Nevertheless, upon reading Citizen Canine, you’ll likely crave, as I did, a bit more  discussion of those easily contentious comparisons. Here’s my contribution to the conversation.

Civil Rights and Animal Rights

Let’s start with the comparison to African Americans. In Citizen Canine, author David Grimm admits this analogy “may seem like a stretch.” But he also explains why animal rights advocates might find it instructive.

[I]f we’re talking about a group of beings once considered wild animals, then declared property, and finally granted personhood, blacks are the only precedent pets have. Like the natives of Africa, cats and dogs were removed from their original environment and transplanted into “civilized” society, where they worked for and among people without being considered one of them … Over time, social attitudes began to change … A group of reformers rose to push for personhood: abolitionists for blacks, the animal law movement for cats and dogs.
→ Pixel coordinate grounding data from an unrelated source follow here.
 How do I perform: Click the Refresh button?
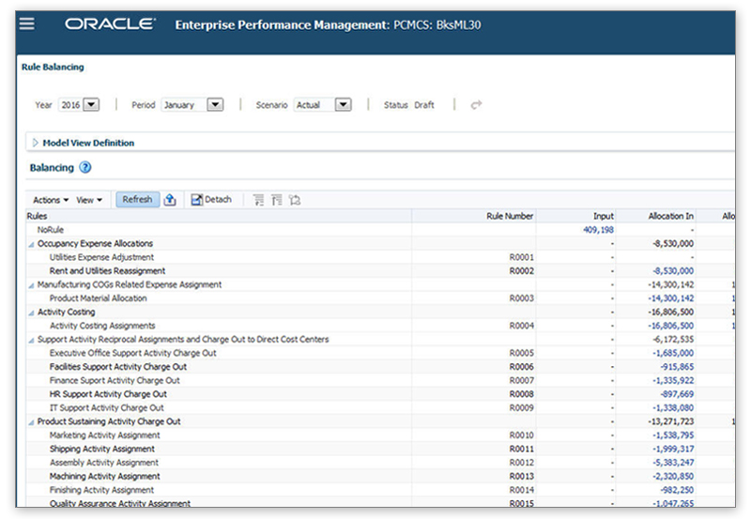(x=137, y=200)
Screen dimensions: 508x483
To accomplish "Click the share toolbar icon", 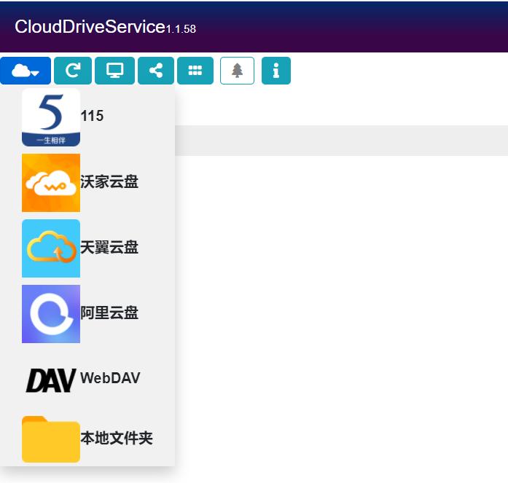I will [x=156, y=71].
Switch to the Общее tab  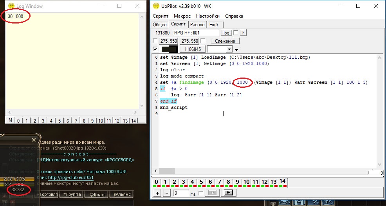[x=160, y=25]
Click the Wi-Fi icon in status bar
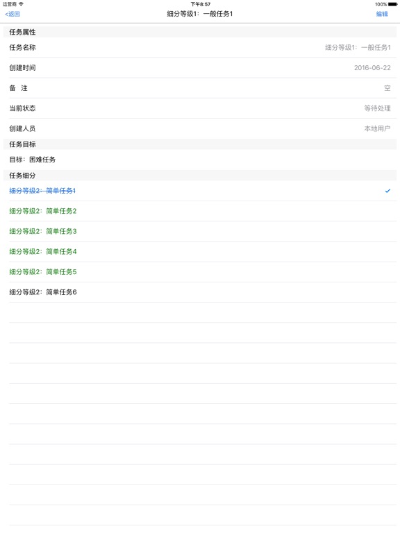 click(x=21, y=4)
In a National Geographic interview, Grimm points out the flaw in this analogy. Denying personhood to blacks began with a glaring factual error—namely, that blacks are subhuman or even nonhuman. But blacks are simply human. And pets simply aren’t.

However, being recognized as human didn’t prevent women from being considered closer to property than persons in early US law. Under the legal practice of coverture, unmarried female minors had no legal personhood apart from their fathers, and wives had none apart from their husbands. Legally, a married woman could not own property, collect wages, enter contracts, withhold sex from her husband, or win custody of her children in the event of divorce.

In the case of women, sexism motivated the denial of personhood. In the case of blacks, racism did. Or did it? Race is a classification of human beings. But blacks were seen as less than human. So, perhaps we should say “speciesism” led others to see blacks as less than persons.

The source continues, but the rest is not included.